• REQUIRED ACTION: Print each record exactly, with no word added or removed.

= Beginning of Section =

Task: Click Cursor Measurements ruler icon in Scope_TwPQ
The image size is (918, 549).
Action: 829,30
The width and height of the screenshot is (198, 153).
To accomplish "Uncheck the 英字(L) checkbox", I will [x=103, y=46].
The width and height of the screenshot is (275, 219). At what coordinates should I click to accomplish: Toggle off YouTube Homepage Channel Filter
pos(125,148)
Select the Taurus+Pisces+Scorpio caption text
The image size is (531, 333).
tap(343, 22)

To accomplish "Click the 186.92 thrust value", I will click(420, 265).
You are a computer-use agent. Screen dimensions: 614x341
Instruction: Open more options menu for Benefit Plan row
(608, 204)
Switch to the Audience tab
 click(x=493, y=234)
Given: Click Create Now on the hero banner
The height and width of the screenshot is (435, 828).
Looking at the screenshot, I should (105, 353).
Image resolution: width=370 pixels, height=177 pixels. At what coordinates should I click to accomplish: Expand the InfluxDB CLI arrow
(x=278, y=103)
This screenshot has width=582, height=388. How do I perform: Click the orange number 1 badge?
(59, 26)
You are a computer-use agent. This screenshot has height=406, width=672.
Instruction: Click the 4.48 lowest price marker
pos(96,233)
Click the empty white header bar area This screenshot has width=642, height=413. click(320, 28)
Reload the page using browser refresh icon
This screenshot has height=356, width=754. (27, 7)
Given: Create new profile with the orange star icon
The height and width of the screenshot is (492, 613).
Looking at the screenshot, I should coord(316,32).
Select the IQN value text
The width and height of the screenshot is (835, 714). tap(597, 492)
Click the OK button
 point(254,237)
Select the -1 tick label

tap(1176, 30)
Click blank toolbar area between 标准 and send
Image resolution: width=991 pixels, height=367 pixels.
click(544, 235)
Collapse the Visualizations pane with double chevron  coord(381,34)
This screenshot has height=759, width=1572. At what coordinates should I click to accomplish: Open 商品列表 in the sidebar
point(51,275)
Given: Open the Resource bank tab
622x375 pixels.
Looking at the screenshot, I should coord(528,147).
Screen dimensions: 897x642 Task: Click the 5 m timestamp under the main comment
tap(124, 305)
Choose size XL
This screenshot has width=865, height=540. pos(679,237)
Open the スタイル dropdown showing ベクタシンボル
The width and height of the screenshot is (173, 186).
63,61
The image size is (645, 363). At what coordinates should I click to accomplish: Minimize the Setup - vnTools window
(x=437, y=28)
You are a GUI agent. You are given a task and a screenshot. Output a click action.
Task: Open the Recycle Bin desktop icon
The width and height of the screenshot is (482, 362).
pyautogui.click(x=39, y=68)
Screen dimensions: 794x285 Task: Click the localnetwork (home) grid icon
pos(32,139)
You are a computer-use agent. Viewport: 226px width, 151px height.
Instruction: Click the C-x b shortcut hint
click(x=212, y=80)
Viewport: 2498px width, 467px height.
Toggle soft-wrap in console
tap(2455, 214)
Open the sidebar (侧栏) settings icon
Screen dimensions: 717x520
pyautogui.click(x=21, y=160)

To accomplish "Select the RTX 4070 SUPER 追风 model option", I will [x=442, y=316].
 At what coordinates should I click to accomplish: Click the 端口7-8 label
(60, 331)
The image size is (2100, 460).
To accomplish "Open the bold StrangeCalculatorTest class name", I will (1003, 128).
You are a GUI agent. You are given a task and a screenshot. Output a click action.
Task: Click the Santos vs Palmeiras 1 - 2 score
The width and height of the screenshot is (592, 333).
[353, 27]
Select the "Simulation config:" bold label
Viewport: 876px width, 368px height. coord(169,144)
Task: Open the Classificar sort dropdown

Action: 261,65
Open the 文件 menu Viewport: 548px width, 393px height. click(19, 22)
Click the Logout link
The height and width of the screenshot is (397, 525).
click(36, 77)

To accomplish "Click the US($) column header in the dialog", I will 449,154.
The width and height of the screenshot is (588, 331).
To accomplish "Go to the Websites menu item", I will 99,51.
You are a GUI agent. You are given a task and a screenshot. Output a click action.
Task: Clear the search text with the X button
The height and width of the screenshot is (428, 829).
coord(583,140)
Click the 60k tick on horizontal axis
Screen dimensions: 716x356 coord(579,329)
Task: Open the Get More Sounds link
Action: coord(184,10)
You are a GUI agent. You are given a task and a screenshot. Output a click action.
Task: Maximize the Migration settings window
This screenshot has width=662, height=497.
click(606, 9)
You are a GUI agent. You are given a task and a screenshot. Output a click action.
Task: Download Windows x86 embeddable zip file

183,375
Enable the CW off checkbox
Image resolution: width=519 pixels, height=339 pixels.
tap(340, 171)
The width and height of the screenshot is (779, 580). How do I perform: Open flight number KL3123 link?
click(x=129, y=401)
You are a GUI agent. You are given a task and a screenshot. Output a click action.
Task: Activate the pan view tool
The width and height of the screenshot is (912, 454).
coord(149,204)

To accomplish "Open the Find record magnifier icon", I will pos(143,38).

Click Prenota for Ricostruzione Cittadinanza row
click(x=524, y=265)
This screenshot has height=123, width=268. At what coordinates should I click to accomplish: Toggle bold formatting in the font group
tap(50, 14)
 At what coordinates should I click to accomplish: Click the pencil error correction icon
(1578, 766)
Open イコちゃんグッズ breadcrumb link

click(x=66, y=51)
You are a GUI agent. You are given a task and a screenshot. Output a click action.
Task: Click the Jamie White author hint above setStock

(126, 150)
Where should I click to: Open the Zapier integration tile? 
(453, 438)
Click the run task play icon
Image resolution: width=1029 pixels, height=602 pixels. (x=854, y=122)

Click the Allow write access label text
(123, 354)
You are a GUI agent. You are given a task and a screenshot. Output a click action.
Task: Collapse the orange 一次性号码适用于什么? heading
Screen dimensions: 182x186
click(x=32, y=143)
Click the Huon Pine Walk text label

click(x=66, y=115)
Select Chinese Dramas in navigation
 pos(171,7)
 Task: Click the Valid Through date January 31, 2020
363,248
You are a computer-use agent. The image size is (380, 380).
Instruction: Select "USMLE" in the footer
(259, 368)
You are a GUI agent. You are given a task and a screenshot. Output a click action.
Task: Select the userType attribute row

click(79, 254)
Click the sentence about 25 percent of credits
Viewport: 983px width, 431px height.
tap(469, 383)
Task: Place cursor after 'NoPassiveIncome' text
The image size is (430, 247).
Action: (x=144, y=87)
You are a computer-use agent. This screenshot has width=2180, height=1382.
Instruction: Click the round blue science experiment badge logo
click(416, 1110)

= End of Section =

• YOUR RESPONSE:
Task: Click Cursor Measurements ruler icon in Scope_TwPQ
The image size is (918, 549).
Action: 829,30
The width and height of the screenshot is (198, 153).
To accomplish "Uncheck the 英字(L) checkbox", I will [x=103, y=46].
The width and height of the screenshot is (275, 219). At what coordinates should I click to accomplish: Toggle off YouTube Homepage Channel Filter
pos(125,148)
Select the Taurus+Pisces+Scorpio caption text
The image size is (531, 333).
tap(343, 22)

To accomplish "Click the 186.92 thrust value", I will click(420, 265).
You are a computer-use agent. Screen dimensions: 614x341
Instruction: Open more options menu for Benefit Plan row
(608, 204)
Switch to the Audience tab
 click(x=493, y=234)
Given: Click Create Now on the hero banner
The height and width of the screenshot is (435, 828).
Looking at the screenshot, I should (105, 353).
Image resolution: width=370 pixels, height=177 pixels. At what coordinates should I click to accomplish: Expand the InfluxDB CLI arrow
(x=278, y=103)
This screenshot has width=582, height=388. How do I perform: Click the orange number 1 badge?
(59, 26)
You are a computer-use agent. This screenshot has height=406, width=672.
Instruction: Click the 4.48 lowest price marker
pos(96,233)
Click the empty white header bar area This screenshot has width=642, height=413. click(320, 28)
Reload the page using browser refresh icon
This screenshot has height=356, width=754. (27, 7)
Given: Create new profile with the orange star icon
The height and width of the screenshot is (492, 613).
Looking at the screenshot, I should coord(316,32).
Select the IQN value text
The width and height of the screenshot is (835, 714). tap(597, 492)
Click the OK button
 point(254,237)
Select the -1 tick label

tap(1176, 30)
Click blank toolbar area between 标准 and send
Image resolution: width=991 pixels, height=367 pixels.
click(544, 235)
Collapse the Visualizations pane with double chevron  coord(381,34)
This screenshot has height=759, width=1572. At what coordinates should I click to accomplish: Open 商品列表 in the sidebar
point(51,275)
Given: Open the Resource bank tab
622x375 pixels.
Looking at the screenshot, I should coord(528,147).
Screen dimensions: 897x642 Task: Click the 5 m timestamp under the main comment
tap(124, 305)
Choose size XL
This screenshot has width=865, height=540. pos(679,237)
Open the スタイル dropdown showing ベクタシンボル
The width and height of the screenshot is (173, 186).
63,61
The image size is (645, 363). At what coordinates should I click to accomplish: Minimize the Setup - vnTools window
(x=437, y=28)
You are a GUI agent. You are given a task and a screenshot. Output a click action.
Task: Open the Recycle Bin desktop icon
The width and height of the screenshot is (482, 362).
pyautogui.click(x=39, y=68)
Screen dimensions: 794x285 Task: Click the localnetwork (home) grid icon
pos(32,139)
You are a computer-use agent. Viewport: 226px width, 151px height.
Instruction: Click the C-x b shortcut hint
click(x=212, y=80)
Viewport: 2498px width, 467px height.
Toggle soft-wrap in console
tap(2455, 214)
Open the sidebar (侧栏) settings icon
Screen dimensions: 717x520
pyautogui.click(x=21, y=160)

To accomplish "Select the RTX 4070 SUPER 追风 model option", I will [x=442, y=316].
 At what coordinates should I click to accomplish: Click the 端口7-8 label
(60, 331)
The image size is (2100, 460).
To accomplish "Open the bold StrangeCalculatorTest class name", I will (1003, 128).
You are a GUI agent. You are given a task and a screenshot. Output a click action.
Task: Click the Santos vs Palmeiras 1 - 2 score
The width and height of the screenshot is (592, 333).
[353, 27]
Select the "Simulation config:" bold label
Viewport: 876px width, 368px height. coord(169,144)
Task: Open the Classificar sort dropdown

Action: 261,65
Open the 文件 menu Viewport: 548px width, 393px height. click(19, 22)
Click the Logout link
The height and width of the screenshot is (397, 525).
click(36, 77)

To accomplish "Click the US($) column header in the dialog", I will 449,154.
The width and height of the screenshot is (588, 331).
To accomplish "Go to the Websites menu item", I will 99,51.
You are a GUI agent. You are given a task and a screenshot. Output a click action.
Task: Clear the search text with the X button
The height and width of the screenshot is (428, 829).
coord(583,140)
Click the 60k tick on horizontal axis
Screen dimensions: 716x356 coord(579,329)
Task: Open the Get More Sounds link
Action: coord(184,10)
You are a GUI agent. You are given a task and a screenshot. Output a click action.
Task: Maximize the Migration settings window
This screenshot has width=662, height=497.
click(606, 9)
You are a GUI agent. You are given a task and a screenshot. Output a click action.
Task: Download Windows x86 embeddable zip file

183,375
Enable the CW off checkbox
Image resolution: width=519 pixels, height=339 pixels.
tap(340, 171)
The width and height of the screenshot is (779, 580). How do I perform: Open flight number KL3123 link?
click(x=129, y=401)
You are a GUI agent. You are given a task and a screenshot. Output a click action.
Task: Activate the pan view tool
The width and height of the screenshot is (912, 454).
coord(149,204)

To accomplish "Open the Find record magnifier icon", I will pos(143,38).

Click Prenota for Ricostruzione Cittadinanza row
click(x=524, y=265)
This screenshot has height=123, width=268. At what coordinates should I click to accomplish: Toggle bold formatting in the font group
tap(50, 14)
 At what coordinates should I click to accomplish: Click the pencil error correction icon
(1578, 766)
Open イコちゃんグッズ breadcrumb link

click(x=66, y=51)
You are a GUI agent. You are given a task and a screenshot. Output a click action.
Task: Click the Jamie White author hint above setStock

(126, 150)
Where should I click to: Open the Zapier integration tile? 
(453, 438)
Click the run task play icon
Image resolution: width=1029 pixels, height=602 pixels. (x=854, y=122)

Click the Allow write access label text
(123, 354)
You are a GUI agent. You are given a task and a screenshot. Output a click action.
Task: Collapse the orange 一次性号码适用于什么? heading
Screen dimensions: 182x186
click(x=32, y=143)
Click the Huon Pine Walk text label

click(x=66, y=115)
Select Chinese Dramas in navigation
 pos(171,7)
 Task: Click the Valid Through date January 31, 2020
363,248
You are a computer-use agent. The image size is (380, 380).
Instruction: Select "USMLE" in the footer
(259, 368)
You are a GUI agent. You are given a task and a screenshot. Output a click action.
Task: Select the userType attribute row

click(79, 254)
Click the sentence about 25 percent of credits
Viewport: 983px width, 431px height.
tap(469, 383)
Task: Place cursor after 'NoPassiveIncome' text
The image size is (430, 247).
Action: (x=144, y=87)
You are a computer-use agent. This screenshot has width=2180, height=1382.
Instruction: Click the round blue science experiment badge logo
click(416, 1110)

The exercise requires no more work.